Quantum mechanics and a moral dilemma

This past spring for my quantum mechanics course, I again used Schumacher and Westmoreland’s book Q-PSI which I had the good fortune to test over the past couple of years, prior to its publication.  But I also used, as a supplement, Aharonov and Rohrlich’s Quantum Paradoxes.  Interestingly enough, they couch Schrödinger’s cat ‘paradox’ in terms of morality.  For readers not familiar with the paradox, here is the way Schrödinger envisioned it.

Place a cat in a box that also contains a vial of cyanide gas, a hammer, a Geiger counter, and a single radioactive atom.  The hammer is connected to the Geiger counter in such a way that when the atom decays and the decay product is detected by the Geiger counter, the hammer swings down to break open the vial of cyanide gas killing the cat.  According to Schrödinger, quantum mechanics tells us that, until we open the box and look inside, the cat is simultaneously both alive and dead – it is in a superposition of the two states.  This is because the decay of the atom is probabilistic and we can have no way of knowing (until we open the box) whether the decay has happened or not (and thus whether or not the cat is dead).

There’s a subtlety here though.  This paradox has been at the heart of discussions of the ‘measurement problem’ in quantum mechanics since it was proposed.  That is, does the act of measurement cause the state to collapse to a definite outcome?  In other words, does the opening of the box have an effect on the outcome?  Schrödigner’s point in proposing this paradox was to show that the answer to the latter ought to be ‘no’ because it sounds absurd.  And yet it is fairly well-accepted that, indeed, the act of measurement can have an effect (and it’s not hard to imagine scenarios – even classical ones – in which this is the case).

Aharonov and Rohrlich take this one step further.  Let us assume that killing the cat is immoral, i.e. since we know that opening the box might kill the cat, we can’t unintentionally kill it.  Now if the act of measurement does not have an effect on the state of the cat and the cat’s state is solely determined by the random process of the decaying atom, then, if it dies before we open it, whomever built the fiendish contraption is guilty of the cat’s murder.  However, if the act of measurement does have an effect on the state of the cat, i.e. it truly exists in a superposition of states until the box is opened, and we find it dead upon opening the box, then we are guilty of the cat’s murder!

While fairly far-fetched, it nevertheless highlights the fact that science does not occur in a vacuum.  There may be consequences – sometimes subtle – to what we do as scientists.  It also highlights the importance of foundational research.  I can envision a future in which a clearer understanding of the measurement problem could be morally important depending on the nature and state of technology.  Let us hope funding agencies, politicians, and even corporations realize this.


12 Responses to “Quantum mechanics and a moral dilemma”

  1. Ian, thank you for mentioning these moral points … which IMHO have immense practical importance.

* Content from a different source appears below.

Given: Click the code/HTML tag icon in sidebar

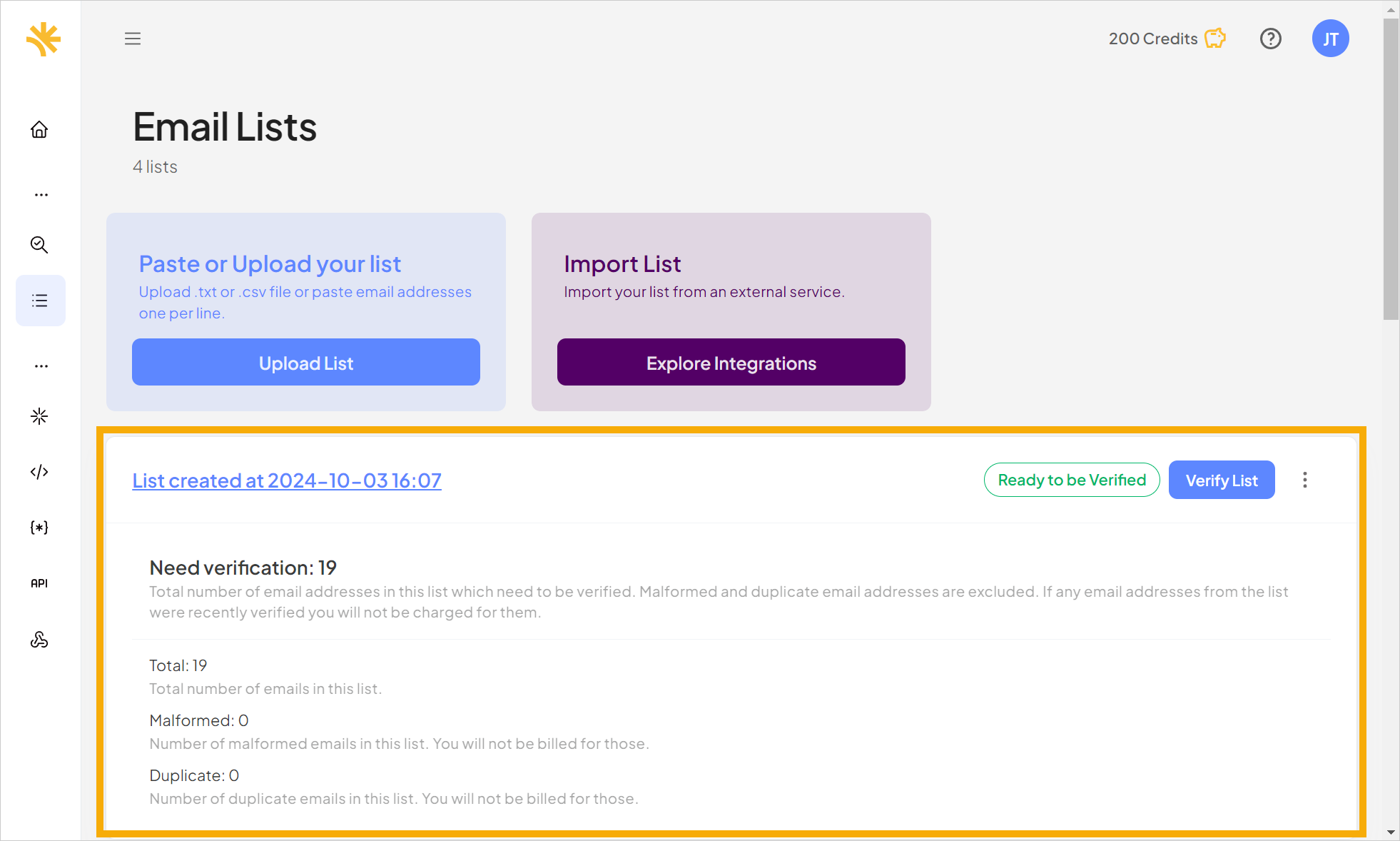Looking at the screenshot, I should coord(40,471).
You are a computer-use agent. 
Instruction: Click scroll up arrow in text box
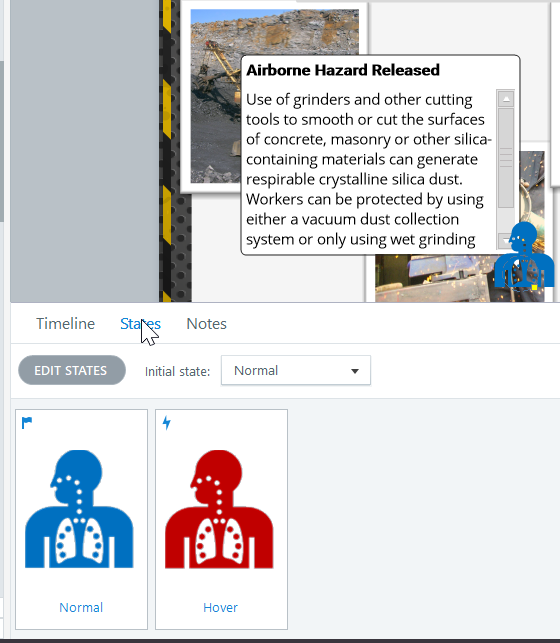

Our UW Quantum Systems Engineering group has been touching upon these issues in posts to Scott Aaron’s blog (in an Alice and Bob dialog), and our “www.mrfm.org” site even evokes the story of Tamar and Judah to make these points.

    This post is a test to see if the above two hyperlinks links pass-through your blog’s filters … assuming they do, then I’ll write an Alice-and-Bob essay on this topic … emphasizing (Venter-style) some of the practical moral aspects that are emerging in quantum systems engineering.

  2. quantummoxie Says:

    Thanks John. Your links worked so please do share your essay. I am glad that others are touching on these topics! If only there was a journal that would publish this kind of stuff (would Foundations of Physics do it, I wonder?).

  3. “when the atom decays and the decay product is detected by the Geiger counter…”

    Does this not count as a measurement? I don’t think QM requires a person to be conscious of the measurement in order for the waveform to collapse. Is there some subtlety here that I’m missing?

  4. quantummoxie Says:

    It depends on who you ask. This was actually (if I recall) one of the objections leveled at Schrödinger when the cat paradox first came out. But it is not at all clear if a spontaneous and random act is the same as a non-spontaneous and random act in QM (if anyone tells you otherwise, they’re lying or blinded by some pet interpretation).

  5. marsman Says:

    What prevents the observer from being in a superposition of “seeing a live cat” and “seeing a dead cat”?

  6. quantummoxie Says:

    Well, there are two ways to look at it. The first is that you could say the observer can only experience a single “reality” and thus there can’t be any superposition, or you could say that once the observation is made it collapses. But, ultimately, it is entirely possible that the observer could be in such a superposition. This then brings up Rovelli’s relational quantum mechanics interpretation which looks at relative states. The observer may not experience a superposition, but a second observer observing the first may see a superposition.

  7. >> Let us hope funding agencies, politicians, and even corporations realize this.

    So you think that politicians are impressed by questions about morality ?

  8. quantummoxie Says:

    So you think that politicians are impressed by questions about morality ?

    Nope. And that’s the problem.

  9. The question then becomes what does the THIRD observer have going on seeing the first seeing the reality and the second observer seeing the first experiencing reality while experiencing a superposition? Could the third observer, seeing both, actually see the cat alive and dead at the same time?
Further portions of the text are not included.